Review your denial letter carefully
Your notice should state the reason for the claim denial. If it doesn’t, you should contact your workers’ compensation insurance company to find out the reason.
In some cases, the denial could simply be due to lack of information. The insurance company might need you to submit some additional information or documentation before approving your claim.
Yes, you can appeal
If the denial is for another reason that you do not agree with, you can appeal. Your denial letter will describe how to appeal and any deadlines. Make sure to appeal within the deadline, or your appeal can be denied.
Before being scheduled for a workers’ compensation hearing, you will have a benefit review conference. This is a meeting between you, a third-party and your employer’s insurance company to see if you can resolve the issue.
Bring any documents you think may help you to the conference, such as your medical records, or anything else you believe can help you prove your case.
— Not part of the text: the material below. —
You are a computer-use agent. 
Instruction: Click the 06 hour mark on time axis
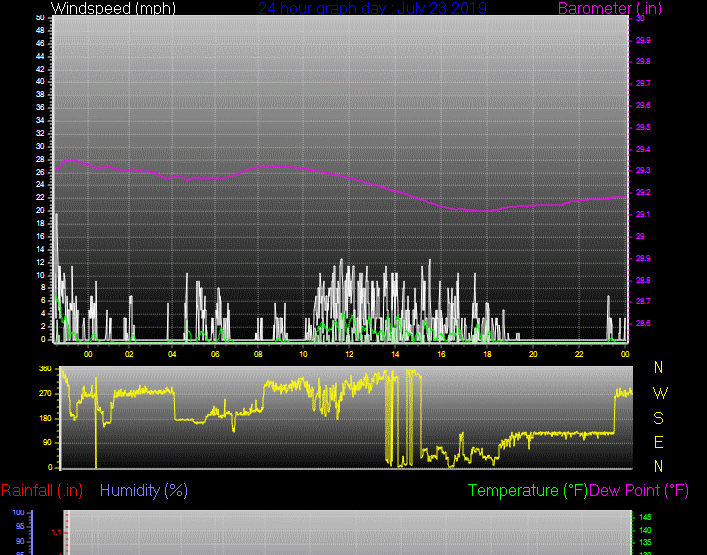point(215,354)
Ideally, you can reach an agreement at the benefit conference, but if you cannot, you will then be scheduled for an appeal hearing before an Administrative Law Judge (ALJ).
Your appeal hearing
At your appeal hearing, you can testify and present witnesses and other evidence to prove your claim. Your employer will do the same.
The ALJ does not decide your claim right away but will issue a written decision sometime after the hearing.
Waiting for your workers’ compensation benefits after a denial can cause you extreme anxiety. An employment attorney can help you learn what to expect and potentially represent you at an appeal hearing.